API and UI for bulk loading data into Datasette from a URL
Install this plugin in the same environment as Datasette.
datasette install datasette-load
This plugin does not require configuration - by default it downloads files to the system temp directory and swaps them into the current working directory once they have been verified as valid SQLite.
The plugin provides two optional settings to control which directories are used here:
plugins:
datasette-load:
staging_directory: /tmp
database_directory: /home/location
staging_directory
is used for the initial download. Files will be deleted from here if the download fails.
If the download succeeds (and the database integrity check passes) the file will be moved into the database_directory
folder. This defaults to the directory in which the Datasette application was started if you do not otherwise configure it.
Users and API tokens with the datasette-load
permission can visit /-/load
where they can provide a URL to a SQLite database file and the name it should use within Datasette to trigger a download of that SQLite database.
You can assign that permission to the root
user by starting Datasette like this:
datasette -s permissions.datasette-load.id root --root
Or with the following configuration in the datasette -c datasette.yaml
file:
permissions:
datasette-load:
id: root
API tokens with that permission can use this API:
POST /-/load
{"url": "https://s3.amazonaws.com/til.simonwillison.net/tils.db", "name": "tils"}
This tells Datasette to download the SQLite database from the given URL and use it to create (or replace) the /tils
database in the Datasette instance.
That API endpoint returns:
{
"id": "1D2A2328-199E-4D4D-AF3B-967131ADB795",
"url": "https://s3.amazonaws.com/til.simonwillison.net/tils.db",
"name": "tils",
"done": false,
"error": null,
"todo_bytes": 20250624,
"done_bytes": 0,
"status_url": "https://blah.datasette/-/load/status/1D2A2328-199E-4D4D-AF3B-967131ADB795"
}
The status_url
can be polled for completion. It will return the same JSON format.

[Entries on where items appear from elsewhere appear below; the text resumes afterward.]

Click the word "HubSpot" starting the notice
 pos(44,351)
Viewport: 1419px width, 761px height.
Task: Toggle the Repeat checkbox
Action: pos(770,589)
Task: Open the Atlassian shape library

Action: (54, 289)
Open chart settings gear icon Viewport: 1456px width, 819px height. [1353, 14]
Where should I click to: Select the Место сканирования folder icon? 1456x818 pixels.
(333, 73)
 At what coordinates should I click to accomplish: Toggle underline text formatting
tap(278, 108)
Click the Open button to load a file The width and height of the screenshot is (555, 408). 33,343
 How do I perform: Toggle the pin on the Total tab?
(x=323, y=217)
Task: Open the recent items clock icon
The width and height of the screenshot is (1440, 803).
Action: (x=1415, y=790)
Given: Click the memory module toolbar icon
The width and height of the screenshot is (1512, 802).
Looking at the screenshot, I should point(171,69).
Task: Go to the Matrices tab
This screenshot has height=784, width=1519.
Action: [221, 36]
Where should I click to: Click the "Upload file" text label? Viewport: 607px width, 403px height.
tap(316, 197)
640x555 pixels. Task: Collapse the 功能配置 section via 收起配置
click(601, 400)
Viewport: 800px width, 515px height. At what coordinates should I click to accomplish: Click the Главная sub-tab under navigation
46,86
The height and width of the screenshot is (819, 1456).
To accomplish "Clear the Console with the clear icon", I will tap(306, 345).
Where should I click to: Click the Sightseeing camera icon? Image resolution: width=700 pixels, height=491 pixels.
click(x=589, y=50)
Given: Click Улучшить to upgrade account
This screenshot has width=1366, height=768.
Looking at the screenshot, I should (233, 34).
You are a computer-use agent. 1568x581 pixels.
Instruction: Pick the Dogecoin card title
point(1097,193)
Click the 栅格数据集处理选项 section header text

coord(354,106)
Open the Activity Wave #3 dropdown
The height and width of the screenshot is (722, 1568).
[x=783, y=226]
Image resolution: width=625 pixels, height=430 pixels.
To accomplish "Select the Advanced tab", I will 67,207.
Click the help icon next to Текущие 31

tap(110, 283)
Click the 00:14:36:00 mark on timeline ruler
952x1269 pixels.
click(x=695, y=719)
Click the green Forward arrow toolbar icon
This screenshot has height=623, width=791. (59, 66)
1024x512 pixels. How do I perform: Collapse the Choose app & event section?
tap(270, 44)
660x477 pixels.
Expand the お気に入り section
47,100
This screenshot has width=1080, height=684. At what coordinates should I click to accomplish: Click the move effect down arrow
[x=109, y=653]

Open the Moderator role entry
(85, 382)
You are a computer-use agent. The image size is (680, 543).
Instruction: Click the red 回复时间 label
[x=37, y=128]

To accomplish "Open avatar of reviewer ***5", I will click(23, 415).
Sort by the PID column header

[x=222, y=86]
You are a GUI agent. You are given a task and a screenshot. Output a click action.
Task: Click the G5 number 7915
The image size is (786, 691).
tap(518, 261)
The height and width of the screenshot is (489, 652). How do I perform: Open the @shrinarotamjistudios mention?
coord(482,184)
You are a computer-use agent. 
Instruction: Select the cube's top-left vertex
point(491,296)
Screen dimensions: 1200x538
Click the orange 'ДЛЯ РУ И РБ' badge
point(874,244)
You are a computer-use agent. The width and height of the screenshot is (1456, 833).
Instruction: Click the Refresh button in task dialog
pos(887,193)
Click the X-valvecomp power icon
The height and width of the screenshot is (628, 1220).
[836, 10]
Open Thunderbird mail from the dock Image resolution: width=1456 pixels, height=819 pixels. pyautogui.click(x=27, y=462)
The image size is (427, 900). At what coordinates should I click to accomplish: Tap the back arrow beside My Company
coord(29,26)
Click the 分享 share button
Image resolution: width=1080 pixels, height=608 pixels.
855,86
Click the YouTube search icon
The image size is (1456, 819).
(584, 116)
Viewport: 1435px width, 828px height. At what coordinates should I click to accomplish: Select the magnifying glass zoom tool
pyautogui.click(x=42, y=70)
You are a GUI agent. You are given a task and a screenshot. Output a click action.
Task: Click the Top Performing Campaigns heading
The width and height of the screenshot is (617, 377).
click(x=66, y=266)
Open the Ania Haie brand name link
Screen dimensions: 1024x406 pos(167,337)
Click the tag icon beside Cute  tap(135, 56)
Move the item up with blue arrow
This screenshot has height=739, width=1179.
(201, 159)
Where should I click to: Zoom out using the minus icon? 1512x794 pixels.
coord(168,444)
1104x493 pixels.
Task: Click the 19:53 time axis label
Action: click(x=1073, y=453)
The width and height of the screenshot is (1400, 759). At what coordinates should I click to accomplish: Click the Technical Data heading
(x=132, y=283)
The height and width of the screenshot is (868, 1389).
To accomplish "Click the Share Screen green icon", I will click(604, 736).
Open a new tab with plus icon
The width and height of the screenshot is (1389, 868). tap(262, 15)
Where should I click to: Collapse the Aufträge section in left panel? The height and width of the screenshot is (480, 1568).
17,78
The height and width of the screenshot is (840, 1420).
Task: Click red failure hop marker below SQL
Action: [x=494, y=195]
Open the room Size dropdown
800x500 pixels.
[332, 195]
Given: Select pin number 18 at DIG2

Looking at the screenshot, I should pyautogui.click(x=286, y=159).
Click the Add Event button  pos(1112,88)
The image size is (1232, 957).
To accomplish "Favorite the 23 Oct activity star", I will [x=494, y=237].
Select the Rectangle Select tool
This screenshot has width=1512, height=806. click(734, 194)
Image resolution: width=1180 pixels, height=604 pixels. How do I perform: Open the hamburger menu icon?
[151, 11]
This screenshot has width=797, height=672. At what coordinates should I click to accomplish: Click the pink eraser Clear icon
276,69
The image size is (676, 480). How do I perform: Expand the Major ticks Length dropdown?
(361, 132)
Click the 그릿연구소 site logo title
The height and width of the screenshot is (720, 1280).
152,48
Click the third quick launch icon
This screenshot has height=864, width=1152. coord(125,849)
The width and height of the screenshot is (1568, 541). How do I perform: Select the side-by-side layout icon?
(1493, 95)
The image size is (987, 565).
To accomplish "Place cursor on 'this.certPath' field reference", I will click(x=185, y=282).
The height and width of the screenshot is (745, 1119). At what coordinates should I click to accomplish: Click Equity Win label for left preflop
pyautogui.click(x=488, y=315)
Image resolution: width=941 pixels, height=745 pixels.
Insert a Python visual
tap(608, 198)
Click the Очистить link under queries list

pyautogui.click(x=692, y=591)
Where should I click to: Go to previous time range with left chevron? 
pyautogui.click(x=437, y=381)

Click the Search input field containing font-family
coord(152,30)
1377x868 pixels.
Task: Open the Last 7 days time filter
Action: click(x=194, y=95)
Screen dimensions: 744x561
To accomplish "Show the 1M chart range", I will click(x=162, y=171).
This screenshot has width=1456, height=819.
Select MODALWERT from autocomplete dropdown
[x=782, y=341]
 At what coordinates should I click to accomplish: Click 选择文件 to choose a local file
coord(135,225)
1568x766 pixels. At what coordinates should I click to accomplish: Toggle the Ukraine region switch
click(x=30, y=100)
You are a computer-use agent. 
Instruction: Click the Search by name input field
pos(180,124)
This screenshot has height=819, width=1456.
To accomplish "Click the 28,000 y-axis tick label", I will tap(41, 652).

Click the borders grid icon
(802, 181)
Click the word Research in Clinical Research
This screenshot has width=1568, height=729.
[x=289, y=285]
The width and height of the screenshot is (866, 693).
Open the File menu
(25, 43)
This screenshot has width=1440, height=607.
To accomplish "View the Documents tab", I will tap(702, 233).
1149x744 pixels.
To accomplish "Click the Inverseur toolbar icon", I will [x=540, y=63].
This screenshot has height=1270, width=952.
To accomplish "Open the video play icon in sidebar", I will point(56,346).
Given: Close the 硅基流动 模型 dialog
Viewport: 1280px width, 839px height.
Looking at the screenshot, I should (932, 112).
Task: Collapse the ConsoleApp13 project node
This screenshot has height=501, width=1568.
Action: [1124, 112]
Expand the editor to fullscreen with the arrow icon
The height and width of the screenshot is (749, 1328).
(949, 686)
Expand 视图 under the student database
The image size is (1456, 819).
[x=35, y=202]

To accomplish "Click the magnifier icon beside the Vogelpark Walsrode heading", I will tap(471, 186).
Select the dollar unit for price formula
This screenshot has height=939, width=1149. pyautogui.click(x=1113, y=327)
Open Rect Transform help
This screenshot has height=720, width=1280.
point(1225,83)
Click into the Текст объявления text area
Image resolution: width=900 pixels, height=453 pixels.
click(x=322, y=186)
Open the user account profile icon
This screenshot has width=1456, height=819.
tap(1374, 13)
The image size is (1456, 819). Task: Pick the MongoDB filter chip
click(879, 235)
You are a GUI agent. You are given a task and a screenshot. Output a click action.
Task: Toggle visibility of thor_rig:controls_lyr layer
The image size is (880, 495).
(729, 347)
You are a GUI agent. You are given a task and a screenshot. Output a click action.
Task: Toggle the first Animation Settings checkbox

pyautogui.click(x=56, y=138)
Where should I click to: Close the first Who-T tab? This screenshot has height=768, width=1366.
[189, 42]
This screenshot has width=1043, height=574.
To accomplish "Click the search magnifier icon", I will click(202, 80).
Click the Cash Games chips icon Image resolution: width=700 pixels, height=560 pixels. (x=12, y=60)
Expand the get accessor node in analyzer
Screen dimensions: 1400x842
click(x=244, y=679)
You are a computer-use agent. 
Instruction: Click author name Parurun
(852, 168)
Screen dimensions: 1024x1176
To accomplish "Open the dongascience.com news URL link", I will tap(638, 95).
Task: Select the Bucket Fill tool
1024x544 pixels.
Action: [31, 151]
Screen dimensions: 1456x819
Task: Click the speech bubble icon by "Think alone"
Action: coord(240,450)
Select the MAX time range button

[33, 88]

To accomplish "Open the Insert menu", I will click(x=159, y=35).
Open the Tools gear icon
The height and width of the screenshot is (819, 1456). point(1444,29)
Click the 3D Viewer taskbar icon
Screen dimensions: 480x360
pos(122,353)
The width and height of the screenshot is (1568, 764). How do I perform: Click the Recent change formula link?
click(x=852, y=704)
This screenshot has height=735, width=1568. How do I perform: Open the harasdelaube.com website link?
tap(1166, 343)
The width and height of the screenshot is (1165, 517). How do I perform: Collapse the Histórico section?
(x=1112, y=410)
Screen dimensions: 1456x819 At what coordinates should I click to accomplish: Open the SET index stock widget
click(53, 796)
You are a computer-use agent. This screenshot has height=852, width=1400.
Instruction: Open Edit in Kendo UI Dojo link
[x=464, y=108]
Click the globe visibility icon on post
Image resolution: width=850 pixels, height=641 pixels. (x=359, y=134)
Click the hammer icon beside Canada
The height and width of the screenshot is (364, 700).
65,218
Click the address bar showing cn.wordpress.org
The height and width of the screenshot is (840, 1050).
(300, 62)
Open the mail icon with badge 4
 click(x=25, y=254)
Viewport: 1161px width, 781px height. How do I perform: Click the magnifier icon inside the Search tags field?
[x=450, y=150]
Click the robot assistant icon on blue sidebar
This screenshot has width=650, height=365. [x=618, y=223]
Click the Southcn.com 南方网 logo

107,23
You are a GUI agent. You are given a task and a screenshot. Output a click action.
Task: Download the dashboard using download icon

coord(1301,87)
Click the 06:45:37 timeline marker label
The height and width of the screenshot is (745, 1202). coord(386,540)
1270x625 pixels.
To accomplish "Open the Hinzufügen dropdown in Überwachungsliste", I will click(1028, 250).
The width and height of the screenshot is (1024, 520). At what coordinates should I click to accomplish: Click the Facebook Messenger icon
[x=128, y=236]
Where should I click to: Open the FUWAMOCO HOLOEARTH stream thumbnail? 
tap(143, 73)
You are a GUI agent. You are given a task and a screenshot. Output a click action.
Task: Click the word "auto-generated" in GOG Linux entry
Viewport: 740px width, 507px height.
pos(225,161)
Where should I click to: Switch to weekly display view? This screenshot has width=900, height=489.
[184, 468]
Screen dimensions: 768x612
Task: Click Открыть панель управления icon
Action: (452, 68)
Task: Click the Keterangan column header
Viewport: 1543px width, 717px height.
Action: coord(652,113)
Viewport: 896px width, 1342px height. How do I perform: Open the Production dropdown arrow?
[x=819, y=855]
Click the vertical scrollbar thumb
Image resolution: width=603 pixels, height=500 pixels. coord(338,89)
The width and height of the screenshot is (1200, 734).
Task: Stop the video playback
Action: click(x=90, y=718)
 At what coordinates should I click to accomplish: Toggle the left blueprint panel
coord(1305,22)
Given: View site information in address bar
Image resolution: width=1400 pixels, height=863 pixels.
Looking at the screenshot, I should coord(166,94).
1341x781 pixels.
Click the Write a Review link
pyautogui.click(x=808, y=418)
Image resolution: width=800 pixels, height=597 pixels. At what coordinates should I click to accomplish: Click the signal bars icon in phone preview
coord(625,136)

When the download has finished the API will return "done": true
and either "error": null
if it worked or "error": "error description"
if something went wrong.
To set up this plugin locally, first checkout the code. Then create a new virtual environment:
cd datasette-load
python -m venv venv
source venv/bin/activate
Now install the dependencies and test dependencies:
pip install -e '.[test]'
To run the tests:
python -m pytest